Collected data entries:

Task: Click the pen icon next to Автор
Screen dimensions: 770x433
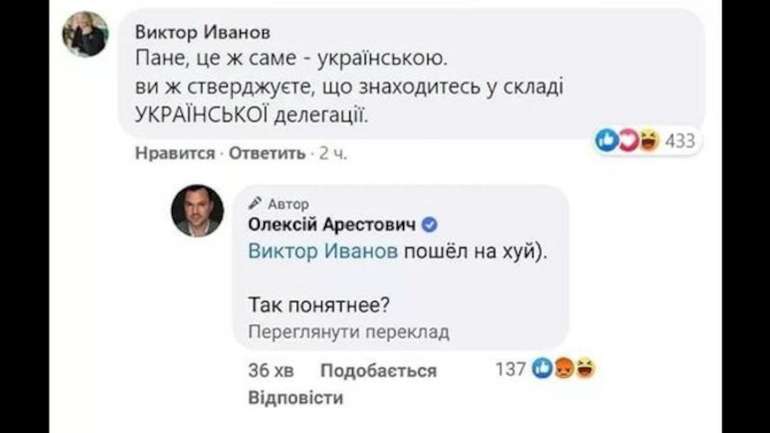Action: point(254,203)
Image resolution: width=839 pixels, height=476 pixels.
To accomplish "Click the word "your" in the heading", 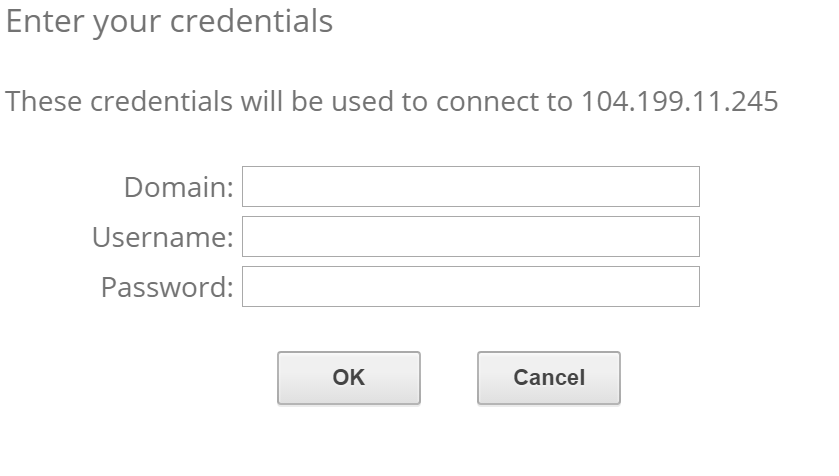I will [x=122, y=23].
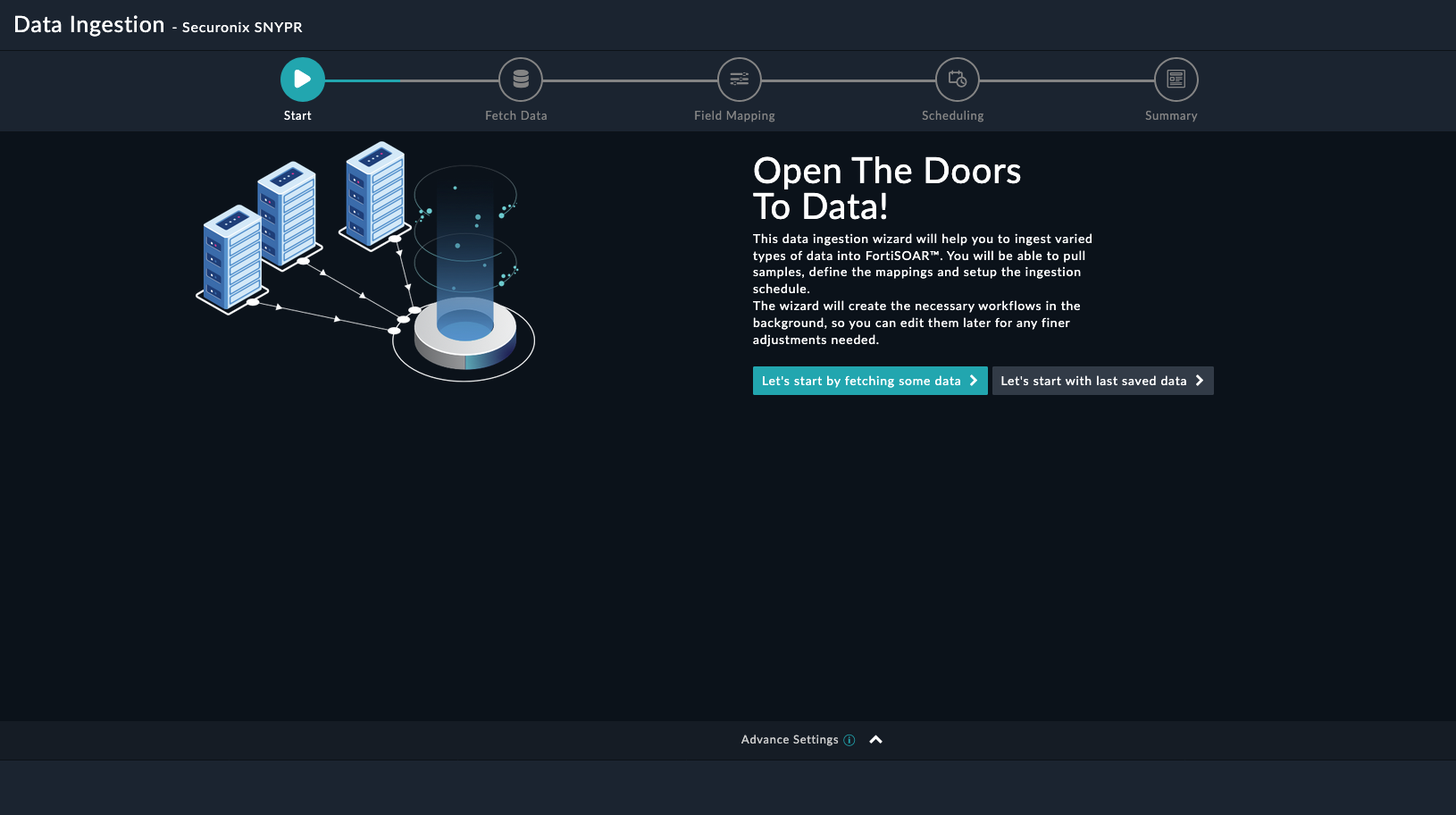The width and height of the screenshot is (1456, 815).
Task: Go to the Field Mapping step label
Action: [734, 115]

* * *

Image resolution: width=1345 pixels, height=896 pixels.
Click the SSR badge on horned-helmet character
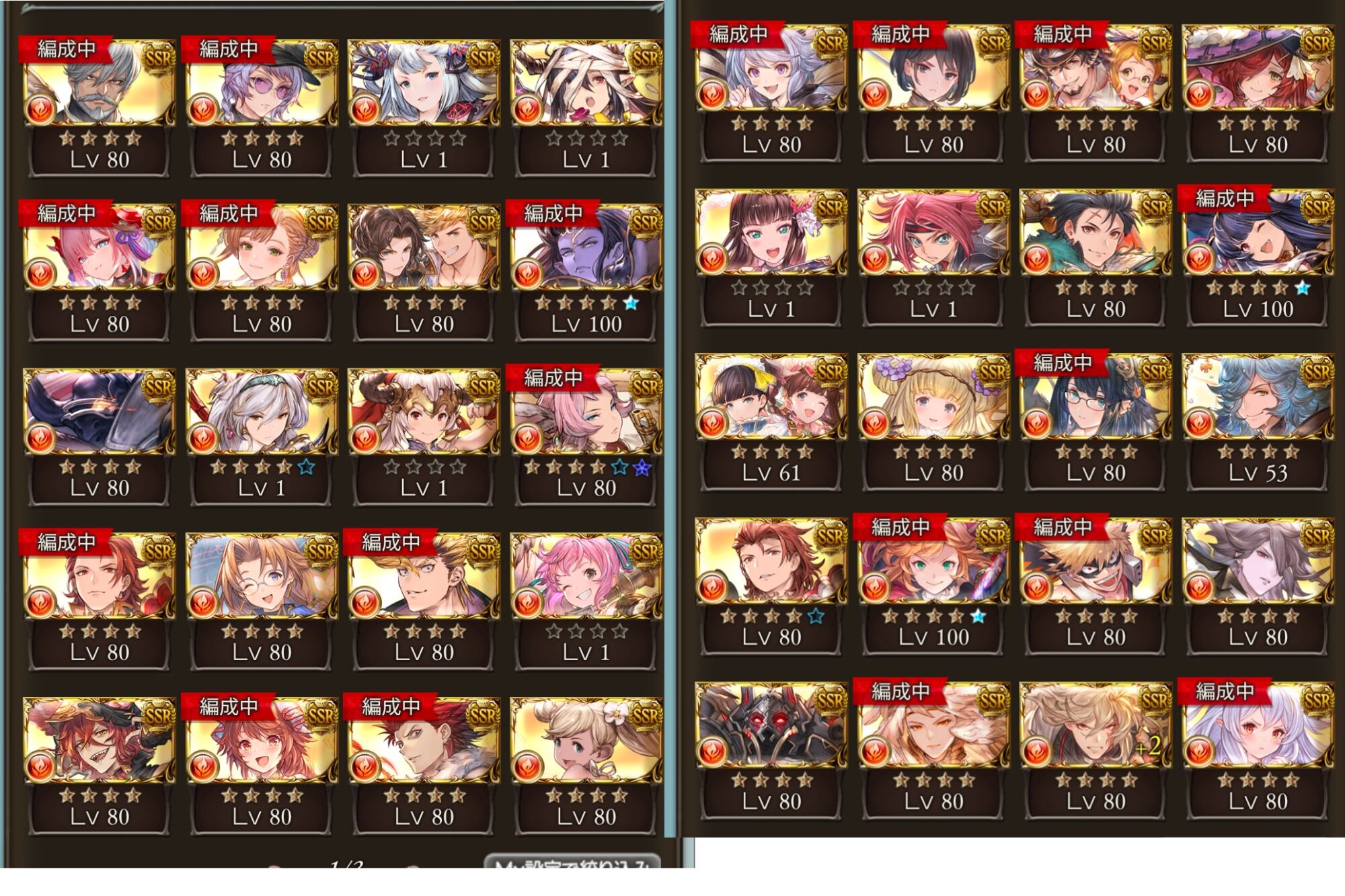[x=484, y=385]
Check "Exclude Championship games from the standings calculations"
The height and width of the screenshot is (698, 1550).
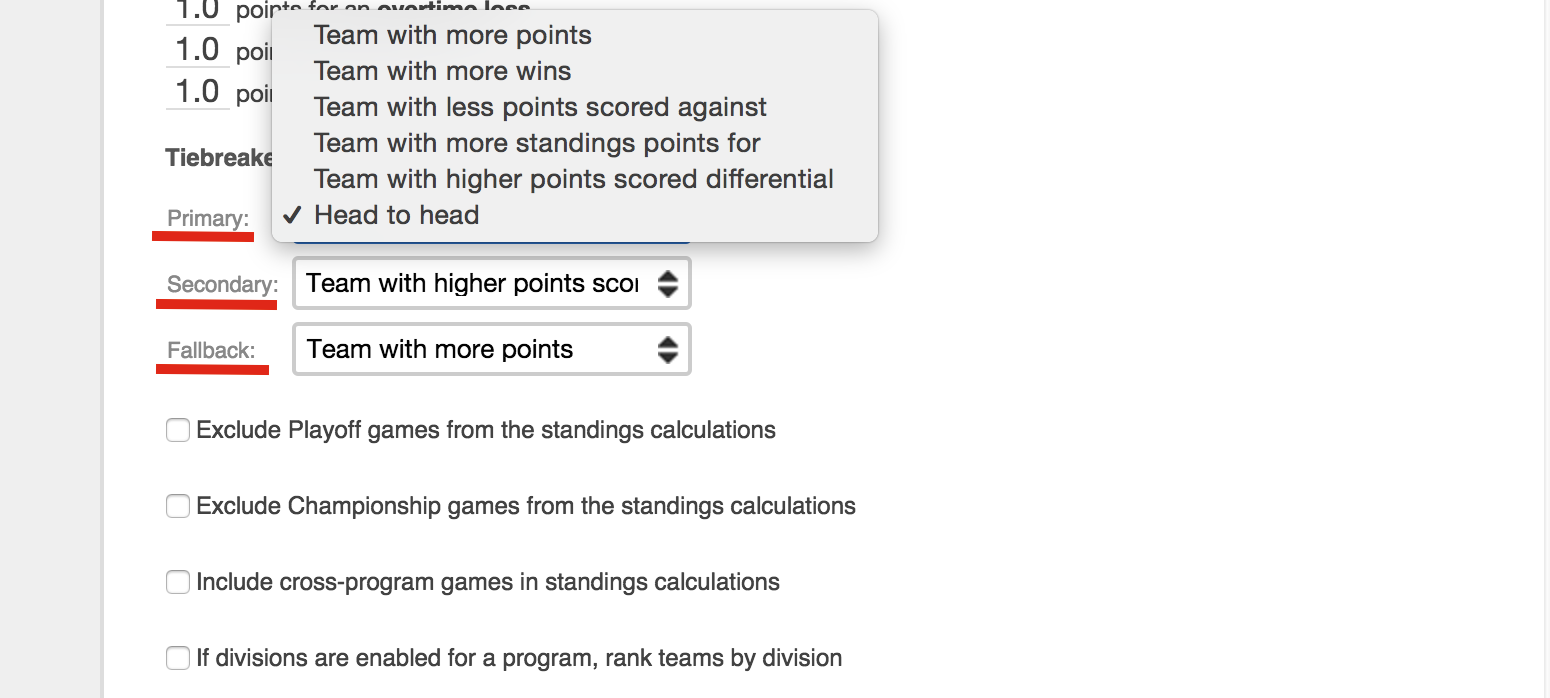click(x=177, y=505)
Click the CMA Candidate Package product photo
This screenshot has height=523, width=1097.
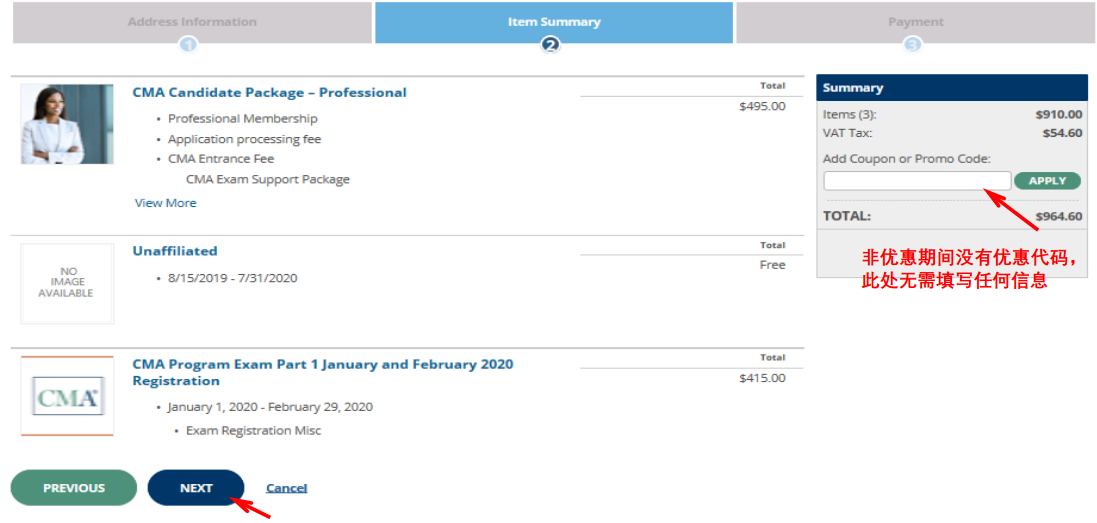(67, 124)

--

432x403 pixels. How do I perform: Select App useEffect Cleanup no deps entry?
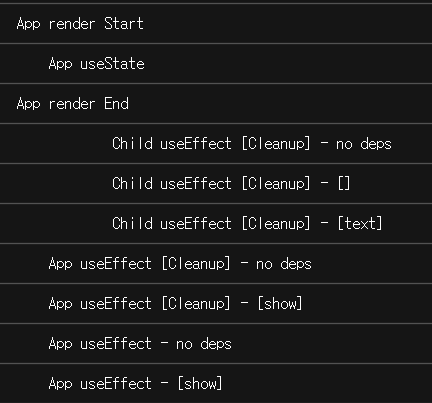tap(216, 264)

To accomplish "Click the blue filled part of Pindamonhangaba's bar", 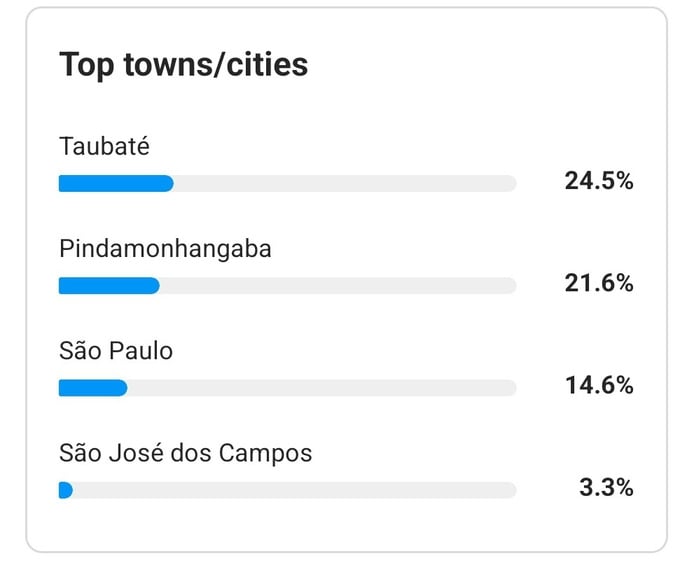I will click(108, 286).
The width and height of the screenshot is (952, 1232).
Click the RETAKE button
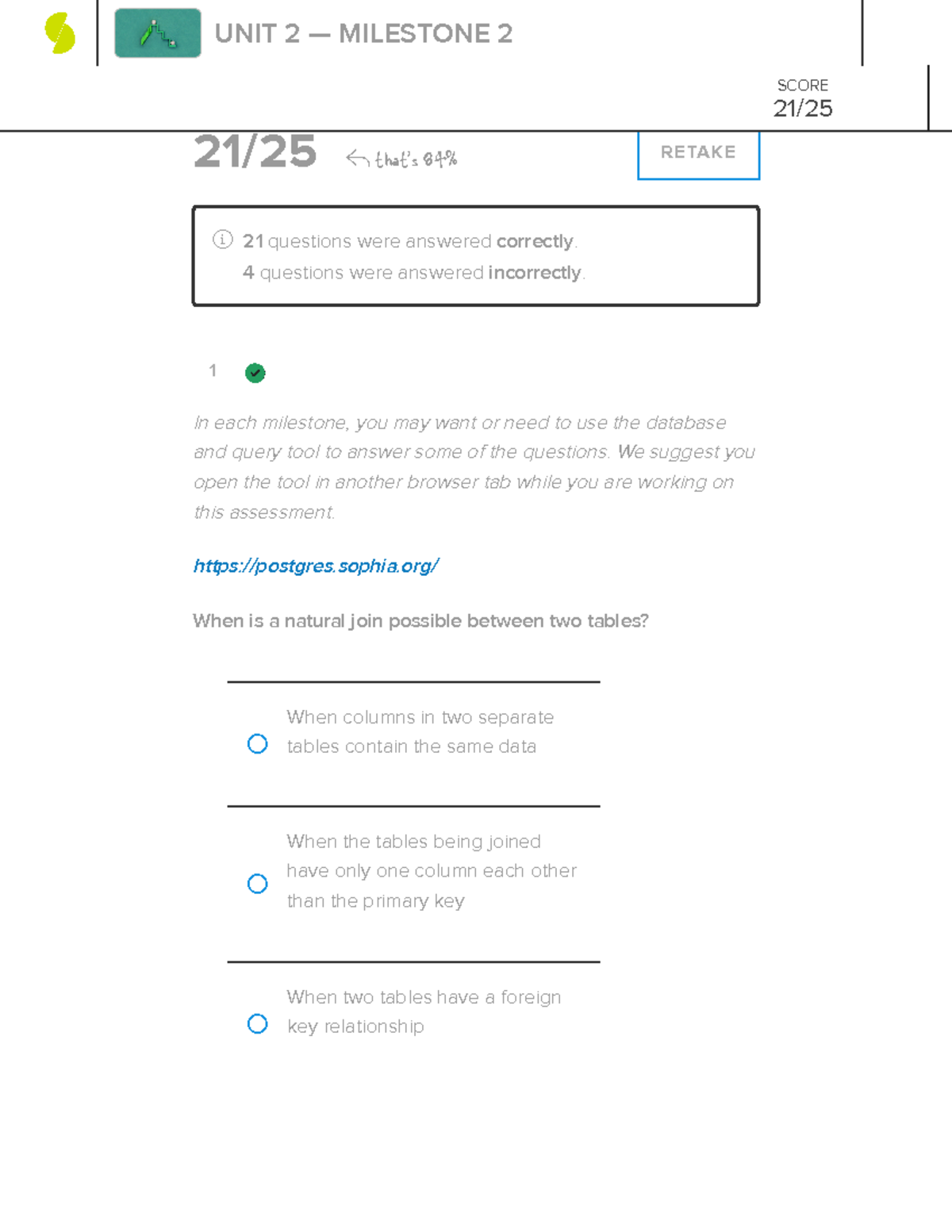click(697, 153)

* Your instructions: Retrieve all lines from the data that contain the string "resolution".

* Reply to the exercise:
Image resolution: width=839 pixels, height=476 pixels.
Image resolution: width=1345 pixels, height=896 pixels.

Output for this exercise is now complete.